Lennard Sowah

Personal information
- Full name: Lennard Adjetey Sowah
- Date of birth: 23 August 1992 (age 33)
- Place of birth: Hamburg, Germany
- Height: 1.87 m (6 ft 2 in)
- Position: Left back

Team information
- Current team: Wandsbeker TSV Concordia
- Number: 44

Youth career
- 2004–2006: SC Urania Hamburg
- 2006–2007: FC St. Pauli
- 2007: Arsenal
- 2007–2010: Portsmouth

Senior career*
- Years: Team / Apps / (Gls)
- 2010: Portsmouth / 5 / (0)
- 2010–2013: Hamburger SV / 0 / (0)
- 2010–2013: Hamburger SV II / 44 / (0)
- 2012: → Millwall (loan) / 0 / (0)
- 2014–2015: FC Vestsjælland / 3 / (0)
- 2015–2016: Hamburger SV II / 4 / (0)
- 2016–2017: Hamilton Academical / 7 / (0)
- 2017: Heart of Midlothian / 11 / (0)
- 2017–2018: Cracovia / 7 / (0)
- 2018–2019: Hamilton Academical / 18 / (0)
- 2021–2025: TuS Dassendorf / 68 / (2)
- 2025–: Wandsbeker TSV Concordia / 20 / (0)

International career
- 2008: Germany U16 / 2 / (0)
- 2010: Germany U18 / 1 / (0)
- 2010: Germany U19 / 2 / (0)

= Lennard Sowah =

German professional footballer (born 1992)

Lennard Adjetey Sowah (born 23 August 1992) is a German professional footballer who plays as a left-back for Wandsbeker TSV Concordia. He has previously played for Portsmouth, Hamburger SV II, FC Vestsjælland, Heart of Midlothian and Cracovia.

==Club career==

===Portsmouth===
Sowah originally came to England after receiving interest from Arsenal. He left Arsenal and joined Portsmouth, where he forced himself onto the periphery of the first team under both Paul Hart and Avram Grant. He was rewarded with the squad number 46 and made his first appearance on the Portsmouth bench in the League Cup win against Carlisle United. He was also named on the bench in FA Cup games against Coventry City and Sunderland. Sowah made his Premier League debut in April 2010 against Blackburn Rovers, as a substitute for Richard Hughes. His next appearance came in a 0–0 draw against Wigan Athletic, in which he played the whole of the second half.

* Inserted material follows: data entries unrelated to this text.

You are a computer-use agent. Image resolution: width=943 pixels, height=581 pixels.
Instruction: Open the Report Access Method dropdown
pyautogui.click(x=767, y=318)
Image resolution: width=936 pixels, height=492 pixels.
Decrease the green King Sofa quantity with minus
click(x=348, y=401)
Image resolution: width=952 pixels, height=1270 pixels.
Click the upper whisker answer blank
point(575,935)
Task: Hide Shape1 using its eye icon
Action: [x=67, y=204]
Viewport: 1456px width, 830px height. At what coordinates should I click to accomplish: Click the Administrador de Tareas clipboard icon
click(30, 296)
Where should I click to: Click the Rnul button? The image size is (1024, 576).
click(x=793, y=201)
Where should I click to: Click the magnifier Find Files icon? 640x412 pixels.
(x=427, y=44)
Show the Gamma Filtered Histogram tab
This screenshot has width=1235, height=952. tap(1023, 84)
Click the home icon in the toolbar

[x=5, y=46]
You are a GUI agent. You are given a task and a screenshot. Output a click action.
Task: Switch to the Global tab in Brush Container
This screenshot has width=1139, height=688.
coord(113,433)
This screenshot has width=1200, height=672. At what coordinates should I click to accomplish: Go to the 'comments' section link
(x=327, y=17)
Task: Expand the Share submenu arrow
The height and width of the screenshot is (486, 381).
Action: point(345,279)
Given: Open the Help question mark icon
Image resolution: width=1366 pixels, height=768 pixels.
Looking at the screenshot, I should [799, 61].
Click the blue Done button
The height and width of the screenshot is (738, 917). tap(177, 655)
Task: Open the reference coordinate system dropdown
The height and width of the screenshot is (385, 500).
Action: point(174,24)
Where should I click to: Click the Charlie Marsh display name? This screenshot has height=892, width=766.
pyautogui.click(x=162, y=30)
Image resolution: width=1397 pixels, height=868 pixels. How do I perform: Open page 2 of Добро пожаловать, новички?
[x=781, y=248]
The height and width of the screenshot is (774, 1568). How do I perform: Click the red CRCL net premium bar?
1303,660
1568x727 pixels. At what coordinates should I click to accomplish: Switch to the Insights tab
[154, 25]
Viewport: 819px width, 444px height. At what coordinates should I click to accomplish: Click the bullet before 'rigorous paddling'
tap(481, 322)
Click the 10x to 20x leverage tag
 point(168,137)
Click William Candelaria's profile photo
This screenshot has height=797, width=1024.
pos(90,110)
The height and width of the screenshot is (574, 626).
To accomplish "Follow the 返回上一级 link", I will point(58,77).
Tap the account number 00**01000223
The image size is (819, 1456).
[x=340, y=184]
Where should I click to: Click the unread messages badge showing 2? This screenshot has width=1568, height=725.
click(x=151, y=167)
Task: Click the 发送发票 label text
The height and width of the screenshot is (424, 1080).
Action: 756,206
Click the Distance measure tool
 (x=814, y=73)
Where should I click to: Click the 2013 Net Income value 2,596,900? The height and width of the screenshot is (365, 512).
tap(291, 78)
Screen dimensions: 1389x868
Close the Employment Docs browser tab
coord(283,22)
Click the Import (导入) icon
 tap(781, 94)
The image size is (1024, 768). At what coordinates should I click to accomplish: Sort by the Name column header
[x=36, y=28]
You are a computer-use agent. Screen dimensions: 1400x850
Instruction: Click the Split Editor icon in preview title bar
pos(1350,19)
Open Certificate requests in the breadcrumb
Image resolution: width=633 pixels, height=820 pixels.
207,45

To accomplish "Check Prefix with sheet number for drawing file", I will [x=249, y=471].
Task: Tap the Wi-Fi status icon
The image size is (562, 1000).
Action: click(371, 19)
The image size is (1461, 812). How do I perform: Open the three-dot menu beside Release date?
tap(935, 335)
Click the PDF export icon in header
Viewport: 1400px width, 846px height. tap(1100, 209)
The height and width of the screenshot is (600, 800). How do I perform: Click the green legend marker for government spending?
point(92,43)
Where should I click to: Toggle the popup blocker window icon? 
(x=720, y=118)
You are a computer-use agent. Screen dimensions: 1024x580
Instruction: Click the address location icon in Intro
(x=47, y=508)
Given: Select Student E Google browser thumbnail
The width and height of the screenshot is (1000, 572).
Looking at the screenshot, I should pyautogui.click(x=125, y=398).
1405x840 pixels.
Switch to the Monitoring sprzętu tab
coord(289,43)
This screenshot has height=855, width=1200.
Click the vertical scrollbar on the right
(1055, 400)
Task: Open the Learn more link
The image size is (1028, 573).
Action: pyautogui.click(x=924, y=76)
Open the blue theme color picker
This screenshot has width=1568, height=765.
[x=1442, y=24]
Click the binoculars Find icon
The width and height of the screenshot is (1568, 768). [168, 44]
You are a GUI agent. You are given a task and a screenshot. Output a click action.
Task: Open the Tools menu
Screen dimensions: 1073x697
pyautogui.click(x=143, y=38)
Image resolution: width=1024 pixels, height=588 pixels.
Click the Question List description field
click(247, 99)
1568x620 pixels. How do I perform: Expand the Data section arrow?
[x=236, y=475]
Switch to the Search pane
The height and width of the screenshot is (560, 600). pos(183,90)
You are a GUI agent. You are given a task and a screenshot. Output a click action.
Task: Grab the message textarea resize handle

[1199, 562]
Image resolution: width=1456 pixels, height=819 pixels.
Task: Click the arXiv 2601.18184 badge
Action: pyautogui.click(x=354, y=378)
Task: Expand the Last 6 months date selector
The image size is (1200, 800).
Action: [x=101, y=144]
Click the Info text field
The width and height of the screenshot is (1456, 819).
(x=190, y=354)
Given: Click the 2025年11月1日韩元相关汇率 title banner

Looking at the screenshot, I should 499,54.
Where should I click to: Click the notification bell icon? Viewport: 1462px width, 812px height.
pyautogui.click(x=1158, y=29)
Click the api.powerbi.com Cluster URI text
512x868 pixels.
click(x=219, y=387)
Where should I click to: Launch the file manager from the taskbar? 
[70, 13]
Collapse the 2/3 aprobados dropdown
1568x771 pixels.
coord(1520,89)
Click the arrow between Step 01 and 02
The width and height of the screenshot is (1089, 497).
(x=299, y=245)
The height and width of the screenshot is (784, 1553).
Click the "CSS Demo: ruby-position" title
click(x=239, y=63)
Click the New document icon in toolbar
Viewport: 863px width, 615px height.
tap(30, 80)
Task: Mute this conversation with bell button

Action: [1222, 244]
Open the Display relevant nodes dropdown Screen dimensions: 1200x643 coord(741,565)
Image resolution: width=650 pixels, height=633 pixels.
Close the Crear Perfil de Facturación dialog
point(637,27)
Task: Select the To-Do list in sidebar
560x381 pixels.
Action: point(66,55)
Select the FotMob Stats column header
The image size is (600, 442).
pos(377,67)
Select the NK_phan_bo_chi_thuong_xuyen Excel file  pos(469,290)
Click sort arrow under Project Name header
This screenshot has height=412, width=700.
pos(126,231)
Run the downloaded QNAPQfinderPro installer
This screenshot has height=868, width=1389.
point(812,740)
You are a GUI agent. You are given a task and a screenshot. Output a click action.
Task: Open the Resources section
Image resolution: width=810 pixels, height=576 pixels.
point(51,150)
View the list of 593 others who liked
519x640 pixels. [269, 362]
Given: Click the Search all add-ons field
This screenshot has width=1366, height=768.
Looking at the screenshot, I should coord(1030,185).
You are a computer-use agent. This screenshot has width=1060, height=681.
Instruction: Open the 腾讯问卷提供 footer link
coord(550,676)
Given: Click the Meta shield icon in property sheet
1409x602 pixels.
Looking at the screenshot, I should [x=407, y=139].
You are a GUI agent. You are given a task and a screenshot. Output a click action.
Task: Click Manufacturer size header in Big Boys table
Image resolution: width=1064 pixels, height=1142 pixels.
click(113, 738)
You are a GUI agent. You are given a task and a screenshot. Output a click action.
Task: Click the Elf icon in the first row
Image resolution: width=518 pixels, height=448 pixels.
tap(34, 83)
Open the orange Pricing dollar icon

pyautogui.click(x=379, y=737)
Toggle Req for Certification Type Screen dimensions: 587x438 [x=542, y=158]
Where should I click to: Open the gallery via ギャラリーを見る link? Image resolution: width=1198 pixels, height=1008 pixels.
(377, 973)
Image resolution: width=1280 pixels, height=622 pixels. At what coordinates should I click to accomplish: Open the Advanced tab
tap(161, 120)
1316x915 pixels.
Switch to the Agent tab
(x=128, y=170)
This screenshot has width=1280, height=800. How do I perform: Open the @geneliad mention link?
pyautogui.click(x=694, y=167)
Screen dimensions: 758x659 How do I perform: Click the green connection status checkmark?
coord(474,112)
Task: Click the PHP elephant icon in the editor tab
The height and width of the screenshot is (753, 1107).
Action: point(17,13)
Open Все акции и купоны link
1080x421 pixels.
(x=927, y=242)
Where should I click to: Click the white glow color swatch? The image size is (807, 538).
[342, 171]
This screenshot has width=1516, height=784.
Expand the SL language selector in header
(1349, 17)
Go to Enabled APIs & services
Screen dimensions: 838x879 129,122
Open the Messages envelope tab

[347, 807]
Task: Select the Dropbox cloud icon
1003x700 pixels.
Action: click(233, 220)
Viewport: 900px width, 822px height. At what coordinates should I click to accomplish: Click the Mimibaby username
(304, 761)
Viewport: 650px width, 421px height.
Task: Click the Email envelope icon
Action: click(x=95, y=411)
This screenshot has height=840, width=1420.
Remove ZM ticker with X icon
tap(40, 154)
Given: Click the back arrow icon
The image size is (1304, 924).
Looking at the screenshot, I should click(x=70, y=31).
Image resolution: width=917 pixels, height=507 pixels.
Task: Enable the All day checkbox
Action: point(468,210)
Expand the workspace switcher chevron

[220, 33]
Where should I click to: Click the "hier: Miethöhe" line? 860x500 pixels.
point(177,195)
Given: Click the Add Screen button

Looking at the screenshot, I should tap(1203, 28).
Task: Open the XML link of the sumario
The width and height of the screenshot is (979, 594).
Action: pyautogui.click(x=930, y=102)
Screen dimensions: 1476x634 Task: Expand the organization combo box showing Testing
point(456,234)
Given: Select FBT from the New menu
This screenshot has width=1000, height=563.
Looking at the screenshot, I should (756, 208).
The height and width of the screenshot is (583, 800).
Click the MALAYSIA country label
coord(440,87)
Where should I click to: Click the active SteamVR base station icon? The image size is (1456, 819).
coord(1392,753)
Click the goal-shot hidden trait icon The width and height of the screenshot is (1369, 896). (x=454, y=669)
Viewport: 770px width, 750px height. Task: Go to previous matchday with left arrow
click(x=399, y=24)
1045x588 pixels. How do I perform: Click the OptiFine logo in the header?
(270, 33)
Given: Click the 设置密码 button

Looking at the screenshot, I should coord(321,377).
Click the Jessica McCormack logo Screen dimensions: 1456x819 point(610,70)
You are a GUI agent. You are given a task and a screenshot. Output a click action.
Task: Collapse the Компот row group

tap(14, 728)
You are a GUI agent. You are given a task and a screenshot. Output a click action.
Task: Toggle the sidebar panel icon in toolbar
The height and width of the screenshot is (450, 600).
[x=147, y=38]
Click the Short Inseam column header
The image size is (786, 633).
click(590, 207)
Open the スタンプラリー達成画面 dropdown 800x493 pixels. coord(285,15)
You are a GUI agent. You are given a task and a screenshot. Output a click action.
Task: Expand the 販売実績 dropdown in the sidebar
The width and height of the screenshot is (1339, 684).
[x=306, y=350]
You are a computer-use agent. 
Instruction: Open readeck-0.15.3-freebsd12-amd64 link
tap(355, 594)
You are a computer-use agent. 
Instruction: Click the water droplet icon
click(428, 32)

On 18 April 2010, playing against Aston Villa, Sowah became the first player born after the Premier League was formed to start a Premier League match. He was born eight days after the first Premier League matches were played. Sowah's Premier League appearances came as Portsmouth were preparing for the 2010 FA Cup Final against Chelsea, however he was an injury doubt for the final and ultimately did not feature.

===Hamburger SV===
On 6 July 2010, Sowah returned to his hometown and signed for Hamburger SV on a free transfer.

====Millwall (loan)====
Having not made a single senior appearance for Hamburger SV, he signed on loan for Championship side Millwall until the end of the season on 31 January 2012, his first return to English football since his release from Portsmouth. He failed to make an appearance for the club during his loan spell.

===FC Vestsjælland===
On 22 June 2014, Sowah signed a one-year contract with the Danish club FC Vestsjælland.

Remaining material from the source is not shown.